To get yoneda_2 in the other direction, I need to look at forall x. (a -> x) -> f x and understand what it is. It looks close to a Continuation Passing Style computation and, as programmer, I would like to use it as such. I need to pass a function to it and the code writes itself, giving me only one polymorphic option, the id.

 yoneda_2 :: Functor f => (forall x. (a -> x) -> f x) -> f a
 yoneda_2 trans = trans id
 -- or
 yoneda_2' :: Functor f => ((->) a :~> f) -> f a
 yoneda_2' trans = trans id

In Type Theoretical lambda terms, this applies type a to quantification forall x. This is like a function application only at type level. In psedo-Haskell that would look like (forall x) $ a resulting in a.
In Category Theoretical terms, this picks the component of the natural transformation at object a.
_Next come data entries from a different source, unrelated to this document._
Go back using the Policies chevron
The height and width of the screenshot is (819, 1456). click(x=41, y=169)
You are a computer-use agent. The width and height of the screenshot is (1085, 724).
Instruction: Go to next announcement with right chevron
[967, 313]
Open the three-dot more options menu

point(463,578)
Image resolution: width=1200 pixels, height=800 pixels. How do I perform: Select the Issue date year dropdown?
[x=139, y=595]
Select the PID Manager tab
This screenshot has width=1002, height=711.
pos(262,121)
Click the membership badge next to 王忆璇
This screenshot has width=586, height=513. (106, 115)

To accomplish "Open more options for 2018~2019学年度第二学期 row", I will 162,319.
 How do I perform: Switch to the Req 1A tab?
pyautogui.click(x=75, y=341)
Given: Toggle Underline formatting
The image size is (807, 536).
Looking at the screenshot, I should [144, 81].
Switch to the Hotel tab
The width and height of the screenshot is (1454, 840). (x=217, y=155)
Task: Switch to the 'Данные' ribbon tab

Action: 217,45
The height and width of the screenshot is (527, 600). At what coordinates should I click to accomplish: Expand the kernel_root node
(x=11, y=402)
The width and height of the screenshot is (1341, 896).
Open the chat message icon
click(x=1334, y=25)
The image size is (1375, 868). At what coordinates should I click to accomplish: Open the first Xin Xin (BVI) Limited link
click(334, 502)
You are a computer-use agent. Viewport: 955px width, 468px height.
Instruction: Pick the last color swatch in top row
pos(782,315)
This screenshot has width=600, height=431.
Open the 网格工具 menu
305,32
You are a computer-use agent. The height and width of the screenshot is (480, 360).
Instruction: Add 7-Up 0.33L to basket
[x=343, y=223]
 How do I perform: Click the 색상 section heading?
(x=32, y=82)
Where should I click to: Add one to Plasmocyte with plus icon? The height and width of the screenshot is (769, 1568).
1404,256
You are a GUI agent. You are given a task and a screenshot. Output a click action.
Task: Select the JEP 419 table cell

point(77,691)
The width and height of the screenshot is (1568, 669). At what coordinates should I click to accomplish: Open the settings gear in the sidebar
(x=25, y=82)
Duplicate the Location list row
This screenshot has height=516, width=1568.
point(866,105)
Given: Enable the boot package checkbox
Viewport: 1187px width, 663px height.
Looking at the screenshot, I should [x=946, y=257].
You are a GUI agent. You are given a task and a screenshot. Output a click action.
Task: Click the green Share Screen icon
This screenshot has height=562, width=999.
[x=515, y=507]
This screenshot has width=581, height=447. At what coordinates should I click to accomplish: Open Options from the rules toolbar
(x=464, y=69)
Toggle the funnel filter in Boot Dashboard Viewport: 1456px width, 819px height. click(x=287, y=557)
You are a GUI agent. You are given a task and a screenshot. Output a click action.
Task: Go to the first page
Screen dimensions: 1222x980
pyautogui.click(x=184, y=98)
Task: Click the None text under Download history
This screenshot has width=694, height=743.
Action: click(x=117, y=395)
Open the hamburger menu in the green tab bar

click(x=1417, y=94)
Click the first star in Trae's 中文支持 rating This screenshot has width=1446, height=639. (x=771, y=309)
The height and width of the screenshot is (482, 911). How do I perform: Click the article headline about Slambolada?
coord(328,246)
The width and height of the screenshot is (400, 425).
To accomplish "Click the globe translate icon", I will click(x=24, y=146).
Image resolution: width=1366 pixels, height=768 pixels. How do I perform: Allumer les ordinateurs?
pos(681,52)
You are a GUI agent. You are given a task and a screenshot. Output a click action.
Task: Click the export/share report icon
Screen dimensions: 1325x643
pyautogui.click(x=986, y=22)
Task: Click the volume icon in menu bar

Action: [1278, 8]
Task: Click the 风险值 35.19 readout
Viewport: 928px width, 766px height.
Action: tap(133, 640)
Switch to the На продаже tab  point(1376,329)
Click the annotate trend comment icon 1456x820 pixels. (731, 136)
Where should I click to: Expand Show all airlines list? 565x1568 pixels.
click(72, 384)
That component starts at the hom-set C(a,a) (a -> a in Hask), id is the point value on which that component operates.
A very helpful intuition from the book, for me, was that Yoneda allows me to pick any value of type f a when transforming id and there rest is uniquely determined by naturality conditions.

Equational reasoning in pseudo-Haskell shows that these are indeed isomorphic (current impredicative polymorphism limitations prevent from using GHC to do much of this)

(yoneda_2 . yoneda_1) :: Functor f => f a -> f a

(yoneda_2 . yoneda_1) fa 
== (\t -> t id) . (flip fmap $ fa)
== (flip fmap $ fa) id 
== fmap id fa 
== id -- because f is functor

(yoneda_1 . yoneda_2) :: Functor f => ((->) a :~> f) -> ((->) a :~> f)

(yoneda_1 . yoneda_2) trans 
==  ((flip fmap) . (\t -> t id)) trans 
==  (flip fmap) (trans id) 
== (\f -> fmap f (trans id)) 
== (\f -> trans (fmap f id)) -- naturality *
== (\f -> trans (f . id)) -- definition of reader (->) functor
== (\f -> trans f) 
== trans

Equality marked with * is the naturality condition applied to id :: a -> a

fmap f . trans == trans . fmap f
   
                trans
      (a -> x) ------->  f x
         ^                ^
         |                |
  fmap f |                | fmap f
         |                |
      (a -> a) ------->  f a
                trans

Co-Yoneda in Hask

Co-Yoneda states that:

Functor f => f a ~= forall x . (x -> a) -> f x

This has the same (dual) similarity to fmap

F a ~= forall x . (x -> a) -> f x
coyoneda_2 :: (forall x . (x -> a) -> f x) -> f a

fmap :: Functor f => (x -> a) -> f x -> f a

and is based on the contravariant end of the reader functor.

Yoneda with no Hask categories

Can we get some of the same goodness for functors F :: C -> Hask, where C is a non-Hask category such as some discrete category (N_P1Ch03c_DiscreteCat) or a simple finite category created with GADTs (N_P1Ch03b_FiniteCats, N_P1Ch03c_Equalizer)? I am doubtful.

In Hask natural transformations are simply polymorphic functions forall x. f x -> g x, with other categories this is not as nice but this aspect seems doable (N_P1Ch03c_Equalizer).

The breaking point is the hom-set. For endofunctor F:: Hask -> Hask the hom-set functor used in Yoneda Lemma is the Reader functor (->) and there is no nice equivalent like that for no-Hask categories. For example, for discrete categories the hom-set would be a singleton for Discrete(a,a) hom-set and Void for everything else.
Whatever type equivalence can be achieved in these cases, I think it will be ugly.